What advantage does Signal protocol have over basic public key encryption?

David Barrett dbarrett at expensify.com
Sun Jan 24 13:02:24 PST 2021


Hi all, I'm the CEO a company called Expensify, developing a new open
source chat application at https://Expensify.cash.  I was pretty
prolific on the p2p-hackers mailing list back in the day, but this is my
first post to Cypherpunk, so... hi!

I'm writing because I've read a bunch of overviews of *how* the protocol is
designed, but I haven't really seen good sources explaining (in a
dumbed-down enough manner for me to follow) *why* it was designed that
way.  In general, I'm trying to understand the reasoning behind the Signal
protocol in terms of what real world attacks each of its features defends
against, because on the surface it seems _really_ complicated in order to
protect against only a very narrow range of attacks.

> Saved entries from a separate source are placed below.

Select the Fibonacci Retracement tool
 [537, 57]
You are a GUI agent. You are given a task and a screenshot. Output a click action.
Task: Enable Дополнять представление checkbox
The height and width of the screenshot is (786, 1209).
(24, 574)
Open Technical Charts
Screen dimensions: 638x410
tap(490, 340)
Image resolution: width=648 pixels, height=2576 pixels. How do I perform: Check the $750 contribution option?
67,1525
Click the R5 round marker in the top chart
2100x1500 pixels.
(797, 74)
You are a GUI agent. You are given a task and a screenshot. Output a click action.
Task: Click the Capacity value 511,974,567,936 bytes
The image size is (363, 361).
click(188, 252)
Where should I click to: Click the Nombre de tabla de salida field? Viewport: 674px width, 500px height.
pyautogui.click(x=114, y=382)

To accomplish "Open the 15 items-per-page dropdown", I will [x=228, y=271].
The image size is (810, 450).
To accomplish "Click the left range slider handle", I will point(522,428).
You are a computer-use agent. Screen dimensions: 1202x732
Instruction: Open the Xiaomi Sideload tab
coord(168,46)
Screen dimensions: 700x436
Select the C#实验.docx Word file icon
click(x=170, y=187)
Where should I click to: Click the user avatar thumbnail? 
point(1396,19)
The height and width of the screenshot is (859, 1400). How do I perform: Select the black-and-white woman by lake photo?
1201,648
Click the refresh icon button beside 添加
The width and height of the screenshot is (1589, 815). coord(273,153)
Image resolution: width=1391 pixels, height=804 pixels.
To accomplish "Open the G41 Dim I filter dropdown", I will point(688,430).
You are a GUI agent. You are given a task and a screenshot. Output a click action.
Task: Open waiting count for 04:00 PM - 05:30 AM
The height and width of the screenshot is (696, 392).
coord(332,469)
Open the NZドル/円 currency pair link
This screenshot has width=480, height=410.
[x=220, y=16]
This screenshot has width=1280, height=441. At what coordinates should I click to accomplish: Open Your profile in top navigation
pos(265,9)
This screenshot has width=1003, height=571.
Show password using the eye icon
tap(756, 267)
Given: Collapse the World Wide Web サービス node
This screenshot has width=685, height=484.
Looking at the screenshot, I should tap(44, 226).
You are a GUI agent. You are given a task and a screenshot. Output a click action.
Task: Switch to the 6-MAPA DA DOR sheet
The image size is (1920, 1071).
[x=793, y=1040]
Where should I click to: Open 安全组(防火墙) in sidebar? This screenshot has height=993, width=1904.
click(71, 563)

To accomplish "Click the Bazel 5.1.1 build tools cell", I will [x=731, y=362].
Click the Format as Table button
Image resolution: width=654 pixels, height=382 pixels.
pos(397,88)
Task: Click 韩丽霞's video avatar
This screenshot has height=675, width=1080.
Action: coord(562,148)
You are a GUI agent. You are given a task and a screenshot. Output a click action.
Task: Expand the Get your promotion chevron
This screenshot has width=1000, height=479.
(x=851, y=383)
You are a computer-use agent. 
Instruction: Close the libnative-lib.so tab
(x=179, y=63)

However, I imagine every bit of that complexity has a purpose, and thus I
figured this was the right place to try to get to the bottom of that
purpose.  If you have some other link that you think does a great job
breaking it down, I'm all ears!  Until then, here are some questions I'd
love your help with:

1) This is perhaps an obvious question (I've got to start somewhere, after
all), but what is the downside of the simplest possible solution, which I
think would be for all participants to publish a public key to some common
key server, and then for each participant in the chat to simply re-encrypt
the message N-1 times -- once for each participant in the chat (minus
themselves) using each recipient's public key?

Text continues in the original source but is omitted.